=== PROVIDED ENTRIES ===
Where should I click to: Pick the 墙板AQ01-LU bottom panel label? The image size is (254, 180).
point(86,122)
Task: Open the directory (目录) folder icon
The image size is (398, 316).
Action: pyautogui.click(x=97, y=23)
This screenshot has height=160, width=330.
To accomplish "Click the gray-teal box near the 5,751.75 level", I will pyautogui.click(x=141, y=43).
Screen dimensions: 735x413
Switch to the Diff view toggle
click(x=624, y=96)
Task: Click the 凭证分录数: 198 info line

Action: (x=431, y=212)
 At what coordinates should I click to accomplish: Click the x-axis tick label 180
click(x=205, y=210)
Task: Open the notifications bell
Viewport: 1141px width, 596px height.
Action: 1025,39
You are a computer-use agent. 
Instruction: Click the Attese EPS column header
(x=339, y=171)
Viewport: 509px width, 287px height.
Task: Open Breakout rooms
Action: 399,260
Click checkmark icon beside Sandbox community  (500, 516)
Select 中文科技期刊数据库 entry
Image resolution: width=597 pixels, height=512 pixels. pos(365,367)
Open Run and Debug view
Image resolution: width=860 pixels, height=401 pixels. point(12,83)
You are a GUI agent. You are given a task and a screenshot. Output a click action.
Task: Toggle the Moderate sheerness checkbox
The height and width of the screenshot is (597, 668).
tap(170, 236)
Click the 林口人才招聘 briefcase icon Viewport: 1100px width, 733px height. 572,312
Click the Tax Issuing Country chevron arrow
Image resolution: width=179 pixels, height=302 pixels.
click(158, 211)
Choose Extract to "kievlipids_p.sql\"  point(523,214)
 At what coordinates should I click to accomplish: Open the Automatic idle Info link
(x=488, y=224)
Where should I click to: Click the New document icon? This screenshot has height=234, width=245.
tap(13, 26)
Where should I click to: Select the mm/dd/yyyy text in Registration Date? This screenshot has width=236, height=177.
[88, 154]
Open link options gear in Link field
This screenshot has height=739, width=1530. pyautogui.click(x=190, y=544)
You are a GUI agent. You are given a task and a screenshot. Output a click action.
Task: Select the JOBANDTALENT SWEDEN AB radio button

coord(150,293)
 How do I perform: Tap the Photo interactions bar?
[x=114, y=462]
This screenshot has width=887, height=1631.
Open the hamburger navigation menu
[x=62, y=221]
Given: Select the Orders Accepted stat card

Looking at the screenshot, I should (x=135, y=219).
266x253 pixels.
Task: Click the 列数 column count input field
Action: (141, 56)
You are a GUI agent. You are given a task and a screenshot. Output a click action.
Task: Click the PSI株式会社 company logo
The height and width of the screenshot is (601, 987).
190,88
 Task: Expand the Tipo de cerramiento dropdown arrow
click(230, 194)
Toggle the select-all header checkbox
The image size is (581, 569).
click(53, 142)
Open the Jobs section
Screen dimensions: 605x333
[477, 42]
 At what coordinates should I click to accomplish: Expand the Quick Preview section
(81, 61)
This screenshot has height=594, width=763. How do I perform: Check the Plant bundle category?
===
*PROBLEM TO WORK ON*:
Each line from the top of the material above through the line with "Click checkmark icon" must be echoed exactly, and no other line.

*ANSWER SPACE*:
Where should I click to: Pick the 墙板AQ01-LU bottom panel label? The image size is (254, 180).
point(86,122)
Task: Open the directory (目录) folder icon
The image size is (398, 316).
Action: pyautogui.click(x=97, y=23)
This screenshot has height=160, width=330.
To accomplish "Click the gray-teal box near the 5,751.75 level", I will pyautogui.click(x=141, y=43).
Screen dimensions: 735x413
Switch to the Diff view toggle
click(x=624, y=96)
Task: Click the 凭证分录数: 198 info line

Action: (x=431, y=212)
 At what coordinates should I click to accomplish: Click the x-axis tick label 180
click(x=205, y=210)
Task: Open the notifications bell
Viewport: 1141px width, 596px height.
Action: 1025,39
You are a computer-use agent. 
Instruction: Click the Attese EPS column header
(x=339, y=171)
Viewport: 509px width, 287px height.
Task: Open Breakout rooms
Action: 399,260
Click checkmark icon beside Sandbox community  (500, 516)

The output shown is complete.